--- start of Excerpt to read ---
Great Example from Mass. About Don't Do It Yourself Wills

A recent case ruling from Massachusetts shows why you should not attempt to do your own estate planning including Wills and Trusts.

The man who died bequeathed 1/5 of his home to 5 people -- one being his wife and the other 4 being his kids. Did he intend for a life estate for his wife or do all 5 have a present possessory interest?

If this sounds confusing, read the opinion here and then consult with your estate planning attorney as soon as possible to get your affairs in order properly.

September 05, 2007

Heir Advances and Heir Search Firms.

There are companies out there that will advance money to heirs (folks about to receive money from an estate) before the estate is ready to close and the funds distributed.

Google "advancing money to heirs" to see a slew of companies offering this service. Generally it is not a good thing -- they charge money to advance you money. And most inheritances are not expected as no one really knows when someone will die and since when did it become an emergency to get that money that you are expecting from your great Aunt's estate?

But here is a funny joke:

What do these firms call it when the potential client does not engage them? A bad heir day.

And there are also firms out there that will help attorneys and others locate missing heirs. Google "missing heir" or "heir locator" to get an idea.

And the bad jokes for these guys, too:  If they don't find the heir, an heir not apparent or if they find him but then lose track of him, heir today, gone tomorrow.

May 31, 2007

Naming Guardians for Minor Children.

Did you know that a Will is the only document where you can nominate guardians for minor children?
--- end of Excerpt to read ---
→ Exercises
a – Rewrite the paragraph of the estate planning excerpt that begins "Google "advancing money to heirs"" as a short bulleted list that keeps its main points.
b – Repeat word for word the part of the estate planning excerpt that begins at the words "Heir Advances and" and stops after the words "the funds distributed.".
--- start of Material ---
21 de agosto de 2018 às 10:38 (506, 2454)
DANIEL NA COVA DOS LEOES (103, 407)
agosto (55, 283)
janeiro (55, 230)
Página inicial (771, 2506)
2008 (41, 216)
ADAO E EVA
--- end of Material ---
→ Solutions in order
a –
- A Google search for "advancing money to heirs" shows many companies offering this service.
- It is generally not a good thing, because they charge money to advance you money.
- Most inheritances are not expected, since no one really knows when someone will die.
- There is no real emergency in getting money you expect from a great Aunt's estate.

b –
Heir Advances and Heir Search Firms.

There are companies out there that will advance money to heirs (folks about to receive money from an estate) before the estate is ready to close and the funds distributed.